In The Cavity of a Rock

In The Cavity of a Rock
Father Lehi

Sunday, October 3, 2010

Hopi Snake Ceremony Part 2

Every ceremony performed by the is laced with so much symbolism that it is almost impossible to be able to trace the root of each of them. In Tom Cryers book, “Visual Testament” he attempts to do just that. He noted that during the last four days of the Snake Ceremony these days are dedicated to the hunt of snakes for the final dance ceremony. The First day of the hunt, the Hopi Snake Priests go northward. The second day they go westward, the third, southward, and the fourth and last day they go eastward. It is through the gathering of serpents from the four corners of the earth that the Hopis enact the formation of man, the gathering of Israel.

Part of the Snake Priests outfit is the zigzag motif on the kirtle (kilt) worn by the priests. This motif represents the plumed water serpent Paleuleukang. The bars, symbolic of the two records, divided by a tripod shaped symbol considered to be snipe tracks, which correspond to “the Word,” even as ibis footprints correspond to Thoth, the Egyptian god of writing.

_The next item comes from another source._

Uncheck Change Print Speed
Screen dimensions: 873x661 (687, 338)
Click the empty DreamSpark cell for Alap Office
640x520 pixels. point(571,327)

Their headdress is made up of eagle breast feathers dyed red. To the ends of these are tied bluebird feathers. The joining of these two colors, red and blue, hearkens back to antiquity. It also is a visual forecast of a future joining of the blue and red nations. This particular headdress has been referred to as the nakwa, “wish\prayer.” The blue and red nations are considered Judah and Joseph…the Jews and the Native Americans.
This would make sense considering the design on the kilt has the two bars considered records and the ibis footprint representing Thoth, the Egyptian god of writing is more than likely a prophecy of the joining of the records of Judah and Joseph in the form of the Bible and the Book of Mormon.